* Work to complete
Please render every one of the rows below as a Markdown table with two columns, No. and Text, numbering each row in order and leaving out blank lines.
------ Entries ------
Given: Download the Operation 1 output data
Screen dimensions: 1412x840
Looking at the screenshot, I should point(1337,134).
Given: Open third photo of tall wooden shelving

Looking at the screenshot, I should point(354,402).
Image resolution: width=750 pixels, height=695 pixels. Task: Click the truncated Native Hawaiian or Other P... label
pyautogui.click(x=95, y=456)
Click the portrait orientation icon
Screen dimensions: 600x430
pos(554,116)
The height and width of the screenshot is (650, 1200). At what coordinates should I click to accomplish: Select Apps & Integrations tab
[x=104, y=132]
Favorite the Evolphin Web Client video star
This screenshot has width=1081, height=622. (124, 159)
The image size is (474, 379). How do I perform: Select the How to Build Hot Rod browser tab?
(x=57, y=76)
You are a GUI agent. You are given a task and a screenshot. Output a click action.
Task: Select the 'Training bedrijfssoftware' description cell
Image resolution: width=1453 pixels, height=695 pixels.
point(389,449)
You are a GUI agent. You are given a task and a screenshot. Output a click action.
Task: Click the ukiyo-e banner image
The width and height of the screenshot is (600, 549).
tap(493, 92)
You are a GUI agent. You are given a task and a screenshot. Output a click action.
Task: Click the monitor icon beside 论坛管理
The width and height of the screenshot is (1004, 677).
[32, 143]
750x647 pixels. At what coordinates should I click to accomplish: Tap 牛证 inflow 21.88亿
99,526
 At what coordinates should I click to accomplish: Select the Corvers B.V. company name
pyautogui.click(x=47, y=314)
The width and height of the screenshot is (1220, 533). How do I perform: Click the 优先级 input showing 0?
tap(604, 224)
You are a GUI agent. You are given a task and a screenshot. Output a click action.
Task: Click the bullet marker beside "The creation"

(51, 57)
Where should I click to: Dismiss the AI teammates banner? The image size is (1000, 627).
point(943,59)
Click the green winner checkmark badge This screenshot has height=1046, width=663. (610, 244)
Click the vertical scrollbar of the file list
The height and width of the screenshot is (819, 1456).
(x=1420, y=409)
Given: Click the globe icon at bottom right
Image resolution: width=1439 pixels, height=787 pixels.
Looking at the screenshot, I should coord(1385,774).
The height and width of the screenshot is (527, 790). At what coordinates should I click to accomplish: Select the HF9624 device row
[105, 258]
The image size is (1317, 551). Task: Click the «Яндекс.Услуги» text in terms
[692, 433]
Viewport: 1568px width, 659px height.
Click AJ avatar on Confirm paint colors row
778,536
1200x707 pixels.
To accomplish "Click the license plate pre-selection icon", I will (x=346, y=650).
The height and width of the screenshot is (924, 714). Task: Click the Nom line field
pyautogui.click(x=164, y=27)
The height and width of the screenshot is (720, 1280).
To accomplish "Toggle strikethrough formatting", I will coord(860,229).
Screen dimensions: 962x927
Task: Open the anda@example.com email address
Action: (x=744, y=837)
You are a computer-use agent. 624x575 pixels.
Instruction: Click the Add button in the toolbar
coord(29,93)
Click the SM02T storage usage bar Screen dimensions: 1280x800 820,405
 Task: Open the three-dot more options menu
------
* Exercise output
| No. | Text |
|---|---|
| 1 | Given: Download the Operation 1 output data |
| 2 | Screen dimensions: 1412x840 |
| 3 | Looking at the screenshot, I should point(1337,134). |
| 4 | Given: Open third photo of tall wooden shelving |
| 5 | Looking at the screenshot, I should point(354,402). |
| 6 | Image resolution: width=750 pixels, height=695 pixels. Task: Click the truncated Native Hawaiian or Other P... label |
| 7 | pyautogui.click(x=95, y=456) |
| 8 | Click the portrait orientation icon |
| 9 | Screen dimensions: 600x430 |
| 10 | pos(554,116) |
| 11 | The height and width of the screenshot is (650, 1200). At what coordinates should I click to accomplish: Select Apps & Integrations tab |
| 12 | [x=104, y=132] |
| 13 | Favorite the Evolphin Web Client video star |
| 14 | This screenshot has width=1081, height=622. (124, 159) |
| 15 | The image size is (474, 379). How do I perform: Select the How to Build Hot Rod browser tab? |
| 16 | (x=57, y=76) |
| 17 | You are a GUI agent. You are given a task and a screenshot. Output a click action. |
| 18 | Task: Select the 'Training bedrijfssoftware' description cell |
| 19 | Image resolution: width=1453 pixels, height=695 pixels. |
| 20 | point(389,449) |
| 21 | You are a GUI agent. You are given a task and a screenshot. Output a click action. |
| 22 | Task: Click the ukiyo-e banner image |
| 23 | The width and height of the screenshot is (600, 549). |
| 24 | tap(493, 92) |
| 25 | You are a GUI agent. You are given a task and a screenshot. Output a click action. |
| 26 | Task: Click the monitor icon beside 论坛管理 |
| 27 | The width and height of the screenshot is (1004, 677). |
| 28 | [32, 143] |
| 29 | 750x647 pixels. At what coordinates should I click to accomplish: Tap 牛证 inflow 21.88亿 |
| 30 | 99,526 |
| 31 |  At what coordinates should I click to accomplish: Select the Corvers B.V. company name |
| 32 | pyautogui.click(x=47, y=314) |
| 33 | The width and height of the screenshot is (1220, 533). How do I perform: Click the 优先级 input showing 0? |
| 34 | tap(604, 224) |
| 35 | You are a GUI agent. You are given a task and a screenshot. Output a click action. |
| 36 | Task: Click the bullet marker beside "The creation" |
| 37 | (51, 57) |
| 38 | Where should I click to: Dismiss the AI teammates banner? The image size is (1000, 627). |
| 39 | point(943,59) |
| 40 | Click the green winner checkmark badge This screenshot has height=1046, width=663. (610, 244) |
| 41 | Click the vertical scrollbar of the file list |
| 42 | The height and width of the screenshot is (819, 1456). |
| 43 | (x=1420, y=409) |
| 44 | Given: Click the globe icon at bottom right |
| 45 | Image resolution: width=1439 pixels, height=787 pixels. |
| 46 | Looking at the screenshot, I should coord(1385,774). |
| 47 | The height and width of the screenshot is (527, 790). At what coordinates should I click to accomplish: Select the HF9624 device row |
| 48 | [105, 258] |
| 49 | The image size is (1317, 551). Task: Click the «Яндекс.Услуги» text in terms |
| 50 | [692, 433] |
| 51 | Viewport: 1568px width, 659px height. |
| 52 | Click AJ avatar on Confirm paint colors row |
| 53 | 778,536 |
| 54 | 1200x707 pixels. |
| 55 | To accomplish "Click the license plate pre-selection icon", I will (x=346, y=650). |
| 56 | The height and width of the screenshot is (924, 714). Task: Click the Nom line field |
| 57 | pyautogui.click(x=164, y=27) |
| 58 | The height and width of the screenshot is (720, 1280). |
| 59 | To accomplish "Toggle strikethrough formatting", I will coord(860,229). |
| 60 | Screen dimensions: 962x927 |
| 61 | Task: Open the anda@example.com email address |
| 62 | Action: (x=744, y=837) |
| 63 | You are a computer-use agent. 624x575 pixels. |
| 64 | Instruction: Click the Add button in the toolbar |
| 65 | coord(29,93) |
| 66 | Click the SM02T storage usage bar Screen dimensions: 1280x800 820,405 |
| 67 |  Task: Open the three-dot more options menu |